Sur le plan technique, ses albums n'ont jamais rien eu à envier aux grosses productions françaises. "Pierre était totalement perfectionniste. Parfois, quand le disque était pressé, il relevait une différence de niveau et ça le rendait fou. Par contre, avec Thomas, nous avons été étonnés du fait que Pierre ne s'occupait pas davantage de ses pochettes. Il y a même eu de grossières fautes d'orthographe du type Où est-tu Julian ? C'est peut-être à rattacher au fait qu'il n'était pas attentif à son look. Il s'en fichait ! À une époque, il aimait bien avoir les cheveux longs. Il a eu aussi sa période longs manteaux, à cause du film Il était une fois dans l'Ouest. Mais j'avais vraiment beaucoup de mal à le traîner dans les magasins. On faisait ça une fois l'an." En 1986, il a rempli Forest National. "Un grand souvenir ! Un des moments forts de sa carrière ! Il en était très fier. C'est aussi un souvenir d'angoisse car, ce jour-là, il y a eu une grève des transports en commun dans Bruxelles. Pierre considérait cela comme une catastrophe. Mais la salle s'est remplie quand même." Il a souffert de ne pas réussir en France ? "Sincèrement, il s'en fichait. Il aurait préféré, mais ça ne le préoccupait pas outre mesure."

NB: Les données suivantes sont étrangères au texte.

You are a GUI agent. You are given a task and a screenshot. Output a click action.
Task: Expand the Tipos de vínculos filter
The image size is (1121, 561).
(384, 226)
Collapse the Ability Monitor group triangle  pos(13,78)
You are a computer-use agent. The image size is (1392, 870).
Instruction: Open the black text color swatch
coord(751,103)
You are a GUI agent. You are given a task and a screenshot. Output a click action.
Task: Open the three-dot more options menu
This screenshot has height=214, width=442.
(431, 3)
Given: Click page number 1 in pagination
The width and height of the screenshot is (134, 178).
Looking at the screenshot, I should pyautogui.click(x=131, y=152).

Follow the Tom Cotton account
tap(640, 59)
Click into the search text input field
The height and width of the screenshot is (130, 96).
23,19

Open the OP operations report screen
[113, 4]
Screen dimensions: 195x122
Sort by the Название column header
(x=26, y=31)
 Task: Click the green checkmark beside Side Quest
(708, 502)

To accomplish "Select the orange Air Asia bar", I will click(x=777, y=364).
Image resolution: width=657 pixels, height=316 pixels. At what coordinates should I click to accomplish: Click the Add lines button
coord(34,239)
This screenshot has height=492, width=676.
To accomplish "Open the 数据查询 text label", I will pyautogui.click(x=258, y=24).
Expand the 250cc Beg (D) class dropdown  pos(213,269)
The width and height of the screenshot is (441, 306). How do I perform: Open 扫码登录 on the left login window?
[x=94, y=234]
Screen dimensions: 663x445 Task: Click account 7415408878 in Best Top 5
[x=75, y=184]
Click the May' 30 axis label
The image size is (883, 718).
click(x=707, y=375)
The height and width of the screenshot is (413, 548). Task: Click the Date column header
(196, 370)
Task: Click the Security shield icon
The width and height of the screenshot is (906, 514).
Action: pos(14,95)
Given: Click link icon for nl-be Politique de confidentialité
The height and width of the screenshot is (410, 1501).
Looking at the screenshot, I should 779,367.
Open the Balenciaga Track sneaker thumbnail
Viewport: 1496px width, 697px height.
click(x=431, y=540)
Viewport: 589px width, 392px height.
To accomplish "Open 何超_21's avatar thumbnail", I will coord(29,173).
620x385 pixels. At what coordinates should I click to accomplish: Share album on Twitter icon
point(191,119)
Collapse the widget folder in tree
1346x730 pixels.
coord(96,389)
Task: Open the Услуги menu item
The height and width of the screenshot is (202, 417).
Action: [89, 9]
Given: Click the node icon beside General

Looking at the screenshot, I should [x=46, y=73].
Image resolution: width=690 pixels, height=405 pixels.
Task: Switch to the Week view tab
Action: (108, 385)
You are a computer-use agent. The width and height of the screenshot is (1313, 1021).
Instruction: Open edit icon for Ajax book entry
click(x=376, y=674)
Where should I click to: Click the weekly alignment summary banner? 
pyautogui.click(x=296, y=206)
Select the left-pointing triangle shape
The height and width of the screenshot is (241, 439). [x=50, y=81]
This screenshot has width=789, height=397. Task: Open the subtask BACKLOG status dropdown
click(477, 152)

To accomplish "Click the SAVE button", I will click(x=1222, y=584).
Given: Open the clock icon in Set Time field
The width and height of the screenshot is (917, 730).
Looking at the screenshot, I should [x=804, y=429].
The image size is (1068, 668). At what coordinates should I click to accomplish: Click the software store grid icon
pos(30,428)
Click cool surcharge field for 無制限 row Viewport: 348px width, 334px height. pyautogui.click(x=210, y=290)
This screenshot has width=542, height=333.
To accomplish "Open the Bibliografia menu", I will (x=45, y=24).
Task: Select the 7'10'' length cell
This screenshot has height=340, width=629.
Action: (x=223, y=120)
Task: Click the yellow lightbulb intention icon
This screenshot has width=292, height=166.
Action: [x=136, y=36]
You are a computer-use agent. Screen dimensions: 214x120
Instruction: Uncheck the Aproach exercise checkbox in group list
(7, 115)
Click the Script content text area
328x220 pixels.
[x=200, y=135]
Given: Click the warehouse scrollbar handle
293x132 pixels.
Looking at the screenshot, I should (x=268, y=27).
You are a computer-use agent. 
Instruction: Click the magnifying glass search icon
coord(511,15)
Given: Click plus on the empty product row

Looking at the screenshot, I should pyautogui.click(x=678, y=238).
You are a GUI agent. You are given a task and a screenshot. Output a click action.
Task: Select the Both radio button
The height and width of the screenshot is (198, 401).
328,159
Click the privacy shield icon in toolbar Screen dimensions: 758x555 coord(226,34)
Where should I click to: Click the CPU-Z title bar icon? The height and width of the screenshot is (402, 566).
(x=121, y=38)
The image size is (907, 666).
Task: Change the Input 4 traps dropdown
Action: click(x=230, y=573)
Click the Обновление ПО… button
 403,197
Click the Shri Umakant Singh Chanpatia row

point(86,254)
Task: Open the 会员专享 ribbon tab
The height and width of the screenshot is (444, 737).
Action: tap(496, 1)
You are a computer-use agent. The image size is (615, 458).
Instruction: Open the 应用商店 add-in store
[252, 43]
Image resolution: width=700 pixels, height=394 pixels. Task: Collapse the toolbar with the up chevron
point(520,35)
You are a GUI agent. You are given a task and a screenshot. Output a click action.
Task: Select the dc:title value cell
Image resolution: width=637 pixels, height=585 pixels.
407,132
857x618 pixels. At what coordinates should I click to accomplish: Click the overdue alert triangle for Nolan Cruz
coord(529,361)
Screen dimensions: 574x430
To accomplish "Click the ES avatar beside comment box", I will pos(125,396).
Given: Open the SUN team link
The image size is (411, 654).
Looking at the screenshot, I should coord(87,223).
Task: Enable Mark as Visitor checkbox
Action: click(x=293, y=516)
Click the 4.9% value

Marie-Ange Rapsat a inspiré son mari : "Quand j'ai entendu Jardin secret, je lui ai dit que j'aurais aimé avoir inspiré une chanson pareille. Il m'a répondu : À ton avis, qui l'a inspirée ? Ma mère ? Et quand il a fait Le bleu dans les nuages, il m'a expliqué : Les nuages, ce sont les soucis, la maladie... Le bleu, c'est toi ! Je me sentais embarrassée. Je lui ai répondu : Toi, tu as quelque chose à me demander..." E. P.